(Data entries)
------------------------------

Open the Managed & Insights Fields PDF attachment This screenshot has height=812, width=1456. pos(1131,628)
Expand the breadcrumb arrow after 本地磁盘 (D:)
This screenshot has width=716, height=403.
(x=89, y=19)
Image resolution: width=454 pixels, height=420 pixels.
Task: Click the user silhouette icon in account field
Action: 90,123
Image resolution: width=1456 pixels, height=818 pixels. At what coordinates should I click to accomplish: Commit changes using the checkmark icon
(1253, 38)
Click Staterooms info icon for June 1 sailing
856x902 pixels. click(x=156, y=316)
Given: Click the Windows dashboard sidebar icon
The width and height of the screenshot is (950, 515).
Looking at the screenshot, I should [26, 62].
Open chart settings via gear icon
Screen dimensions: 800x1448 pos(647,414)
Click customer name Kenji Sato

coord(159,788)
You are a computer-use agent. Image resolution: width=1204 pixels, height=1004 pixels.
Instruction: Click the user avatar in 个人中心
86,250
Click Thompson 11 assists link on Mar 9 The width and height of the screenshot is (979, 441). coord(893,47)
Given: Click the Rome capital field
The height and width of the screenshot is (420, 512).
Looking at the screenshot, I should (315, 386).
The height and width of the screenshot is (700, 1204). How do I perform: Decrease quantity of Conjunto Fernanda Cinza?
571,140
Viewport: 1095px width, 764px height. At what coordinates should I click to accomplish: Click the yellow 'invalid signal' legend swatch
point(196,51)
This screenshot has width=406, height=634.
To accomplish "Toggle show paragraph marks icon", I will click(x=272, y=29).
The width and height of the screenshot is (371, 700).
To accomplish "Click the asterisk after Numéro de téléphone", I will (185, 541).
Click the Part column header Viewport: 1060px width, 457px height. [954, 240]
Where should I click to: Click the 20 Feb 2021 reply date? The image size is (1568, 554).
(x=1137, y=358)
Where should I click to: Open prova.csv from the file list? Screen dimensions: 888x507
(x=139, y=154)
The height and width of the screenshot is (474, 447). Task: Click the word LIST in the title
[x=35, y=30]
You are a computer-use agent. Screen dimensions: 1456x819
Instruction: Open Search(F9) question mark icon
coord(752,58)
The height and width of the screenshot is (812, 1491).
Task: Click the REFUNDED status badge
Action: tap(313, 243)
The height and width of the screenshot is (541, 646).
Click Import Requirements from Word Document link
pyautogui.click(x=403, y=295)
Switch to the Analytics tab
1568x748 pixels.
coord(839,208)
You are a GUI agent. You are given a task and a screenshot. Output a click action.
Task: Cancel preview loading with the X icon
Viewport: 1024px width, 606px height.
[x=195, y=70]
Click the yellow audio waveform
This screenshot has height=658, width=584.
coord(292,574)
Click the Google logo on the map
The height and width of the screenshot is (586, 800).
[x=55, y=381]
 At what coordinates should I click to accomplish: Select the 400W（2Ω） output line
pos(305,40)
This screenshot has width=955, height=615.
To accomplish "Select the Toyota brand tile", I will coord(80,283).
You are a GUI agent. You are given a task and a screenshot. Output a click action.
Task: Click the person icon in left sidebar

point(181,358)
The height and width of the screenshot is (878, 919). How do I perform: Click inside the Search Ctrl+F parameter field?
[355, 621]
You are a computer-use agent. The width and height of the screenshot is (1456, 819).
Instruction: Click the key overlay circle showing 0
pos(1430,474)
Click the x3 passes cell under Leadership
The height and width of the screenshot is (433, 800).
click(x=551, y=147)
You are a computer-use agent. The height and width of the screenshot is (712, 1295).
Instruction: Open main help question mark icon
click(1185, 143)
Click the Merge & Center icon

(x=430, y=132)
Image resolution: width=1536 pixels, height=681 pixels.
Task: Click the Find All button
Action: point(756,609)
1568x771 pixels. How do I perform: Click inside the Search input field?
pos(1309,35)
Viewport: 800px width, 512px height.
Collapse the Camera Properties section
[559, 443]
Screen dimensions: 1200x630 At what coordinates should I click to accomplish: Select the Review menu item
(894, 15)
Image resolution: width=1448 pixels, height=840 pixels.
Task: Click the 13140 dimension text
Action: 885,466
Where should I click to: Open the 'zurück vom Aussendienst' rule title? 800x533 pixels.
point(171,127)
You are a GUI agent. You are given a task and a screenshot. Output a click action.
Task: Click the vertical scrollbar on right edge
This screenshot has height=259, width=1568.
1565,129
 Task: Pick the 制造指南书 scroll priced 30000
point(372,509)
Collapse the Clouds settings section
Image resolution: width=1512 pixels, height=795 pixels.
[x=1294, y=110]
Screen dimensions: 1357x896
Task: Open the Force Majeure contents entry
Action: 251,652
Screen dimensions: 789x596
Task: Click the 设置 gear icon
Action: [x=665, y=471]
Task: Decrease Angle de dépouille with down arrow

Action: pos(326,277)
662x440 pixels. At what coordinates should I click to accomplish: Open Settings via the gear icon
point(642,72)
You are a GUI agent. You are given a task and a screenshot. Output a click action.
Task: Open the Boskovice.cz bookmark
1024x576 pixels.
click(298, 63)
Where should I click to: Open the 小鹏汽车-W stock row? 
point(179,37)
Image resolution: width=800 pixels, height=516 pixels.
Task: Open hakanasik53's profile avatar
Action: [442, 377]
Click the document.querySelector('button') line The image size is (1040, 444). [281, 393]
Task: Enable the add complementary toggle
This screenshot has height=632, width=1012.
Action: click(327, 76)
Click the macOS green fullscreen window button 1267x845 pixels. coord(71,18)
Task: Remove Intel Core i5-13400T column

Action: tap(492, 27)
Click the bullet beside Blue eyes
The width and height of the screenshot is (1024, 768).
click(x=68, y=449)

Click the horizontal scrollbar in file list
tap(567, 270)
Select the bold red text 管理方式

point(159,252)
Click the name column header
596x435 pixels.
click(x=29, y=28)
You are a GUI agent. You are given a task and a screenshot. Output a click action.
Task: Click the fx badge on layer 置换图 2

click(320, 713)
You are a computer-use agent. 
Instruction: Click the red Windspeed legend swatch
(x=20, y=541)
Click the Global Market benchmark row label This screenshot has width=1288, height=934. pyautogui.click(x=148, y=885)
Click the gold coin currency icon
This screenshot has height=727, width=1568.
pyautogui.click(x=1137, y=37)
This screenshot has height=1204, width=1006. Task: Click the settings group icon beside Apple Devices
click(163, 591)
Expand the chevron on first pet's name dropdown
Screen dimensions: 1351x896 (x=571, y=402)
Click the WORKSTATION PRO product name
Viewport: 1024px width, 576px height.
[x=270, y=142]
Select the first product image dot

------------------------------

#### [The problem]
Return all of the data above line for line, without changing anything.

#### [Output for this task]
Open the Managed & Insights Fields PDF attachment This screenshot has height=812, width=1456. pos(1131,628)
Expand the breadcrumb arrow after 本地磁盘 (D:)
This screenshot has width=716, height=403.
(x=89, y=19)
Image resolution: width=454 pixels, height=420 pixels.
Task: Click the user silhouette icon in account field
Action: 90,123
Image resolution: width=1456 pixels, height=818 pixels. At what coordinates should I click to accomplish: Commit changes using the checkmark icon
(1253, 38)
Click Staterooms info icon for June 1 sailing
856x902 pixels. click(x=156, y=316)
Given: Click the Windows dashboard sidebar icon
The width and height of the screenshot is (950, 515).
Looking at the screenshot, I should [26, 62].
Open chart settings via gear icon
Screen dimensions: 800x1448 pos(647,414)
Click customer name Kenji Sato

coord(159,788)
You are a computer-use agent. Image resolution: width=1204 pixels, height=1004 pixels.
Instruction: Click the user avatar in 个人中心
86,250
Click Thompson 11 assists link on Mar 9 The width and height of the screenshot is (979, 441). coord(893,47)
Given: Click the Rome capital field
The height and width of the screenshot is (420, 512).
Looking at the screenshot, I should (315, 386).
The height and width of the screenshot is (700, 1204). How do I perform: Decrease quantity of Conjunto Fernanda Cinza?
571,140
Viewport: 1095px width, 764px height. At what coordinates should I click to accomplish: Click the yellow 'invalid signal' legend swatch
point(196,51)
This screenshot has width=406, height=634.
To accomplish "Toggle show paragraph marks icon", I will click(x=272, y=29).
The width and height of the screenshot is (371, 700).
To accomplish "Click the asterisk after Numéro de téléphone", I will (185, 541).
Click the Part column header Viewport: 1060px width, 457px height. [954, 240]
Where should I click to: Click the 20 Feb 2021 reply date? The image size is (1568, 554).
(x=1137, y=358)
Where should I click to: Open prova.csv from the file list? Screen dimensions: 888x507
(x=139, y=154)
The height and width of the screenshot is (474, 447). Task: Click the word LIST in the title
[x=35, y=30]
You are a computer-use agent. Screen dimensions: 1456x819
Instruction: Open Search(F9) question mark icon
coord(752,58)
The height and width of the screenshot is (812, 1491).
Task: Click the REFUNDED status badge
Action: tap(313, 243)
The height and width of the screenshot is (541, 646).
Click Import Requirements from Word Document link
pyautogui.click(x=403, y=295)
Switch to the Analytics tab
1568x748 pixels.
coord(839,208)
You are a GUI agent. You are given a task and a screenshot. Output a click action.
Task: Cancel preview loading with the X icon
Viewport: 1024px width, 606px height.
[x=195, y=70]
Click the yellow audio waveform
This screenshot has height=658, width=584.
coord(292,574)
Click the Google logo on the map
The height and width of the screenshot is (586, 800).
[x=55, y=381]
 At what coordinates should I click to accomplish: Select the 400W（2Ω） output line
pos(305,40)
This screenshot has width=955, height=615.
To accomplish "Select the Toyota brand tile", I will coord(80,283).
You are a GUI agent. You are given a task and a screenshot. Output a click action.
Task: Click the person icon in left sidebar

point(181,358)
The height and width of the screenshot is (878, 919). How do I perform: Click inside the Search Ctrl+F parameter field?
[355, 621]
You are a computer-use agent. The width and height of the screenshot is (1456, 819).
Instruction: Click the key overlay circle showing 0
pos(1430,474)
Click the x3 passes cell under Leadership
The height and width of the screenshot is (433, 800).
click(x=551, y=147)
You are a computer-use agent. The height and width of the screenshot is (712, 1295).
Instruction: Open main help question mark icon
click(1185, 143)
Click the Merge & Center icon

(x=430, y=132)
Image resolution: width=1536 pixels, height=681 pixels.
Task: Click the Find All button
Action: point(756,609)
1568x771 pixels. How do I perform: Click inside the Search input field?
pos(1309,35)
Viewport: 800px width, 512px height.
Collapse the Camera Properties section
[559, 443]
Screen dimensions: 1200x630 At what coordinates should I click to accomplish: Select the Review menu item
(894, 15)
Image resolution: width=1448 pixels, height=840 pixels.
Task: Click the 13140 dimension text
Action: 885,466
Where should I click to: Open the 'zurück vom Aussendienst' rule title? 800x533 pixels.
point(171,127)
You are a GUI agent. You are given a task and a screenshot. Output a click action.
Task: Click the vertical scrollbar on right edge
This screenshot has height=259, width=1568.
1565,129
 Task: Pick the 制造指南书 scroll priced 30000
point(372,509)
Collapse the Clouds settings section
Image resolution: width=1512 pixels, height=795 pixels.
[x=1294, y=110]
Screen dimensions: 1357x896
Task: Open the Force Majeure contents entry
Action: 251,652
Screen dimensions: 789x596
Task: Click the 设置 gear icon
Action: [x=665, y=471]
Task: Decrease Angle de dépouille with down arrow

Action: pos(326,277)
662x440 pixels. At what coordinates should I click to accomplish: Open Settings via the gear icon
point(642,72)
You are a GUI agent. You are given a task and a screenshot. Output a click action.
Task: Open the Boskovice.cz bookmark
1024x576 pixels.
click(298, 63)
Where should I click to: Open the 小鹏汽车-W stock row? 
point(179,37)
Image resolution: width=800 pixels, height=516 pixels.
Task: Open hakanasik53's profile avatar
Action: [442, 377]
Click the document.querySelector('button') line The image size is (1040, 444). [281, 393]
Task: Enable the add complementary toggle
This screenshot has height=632, width=1012.
Action: click(327, 76)
Click the macOS green fullscreen window button 1267x845 pixels. coord(71,18)
Task: Remove Intel Core i5-13400T column

Action: tap(492, 27)
Click the bullet beside Blue eyes
The width and height of the screenshot is (1024, 768).
click(x=68, y=449)

Click the horizontal scrollbar in file list
tap(567, 270)
Select the bold red text 管理方式

point(159,252)
Click the name column header
596x435 pixels.
click(x=29, y=28)
You are a GUI agent. You are given a task and a screenshot. Output a click action.
Task: Click the fx badge on layer 置换图 2

click(320, 713)
You are a computer-use agent. 
Instruction: Click the red Windspeed legend swatch
(x=20, y=541)
Click the Global Market benchmark row label This screenshot has width=1288, height=934. pyautogui.click(x=148, y=885)
Click the gold coin currency icon
This screenshot has height=727, width=1568.
pyautogui.click(x=1137, y=37)
This screenshot has height=1204, width=1006. Task: Click the settings group icon beside Apple Devices
click(163, 591)
Expand the chevron on first pet's name dropdown
Screen dimensions: 1351x896 (x=571, y=402)
Click the WORKSTATION PRO product name
Viewport: 1024px width, 576px height.
[x=270, y=142]
Select the first product image dot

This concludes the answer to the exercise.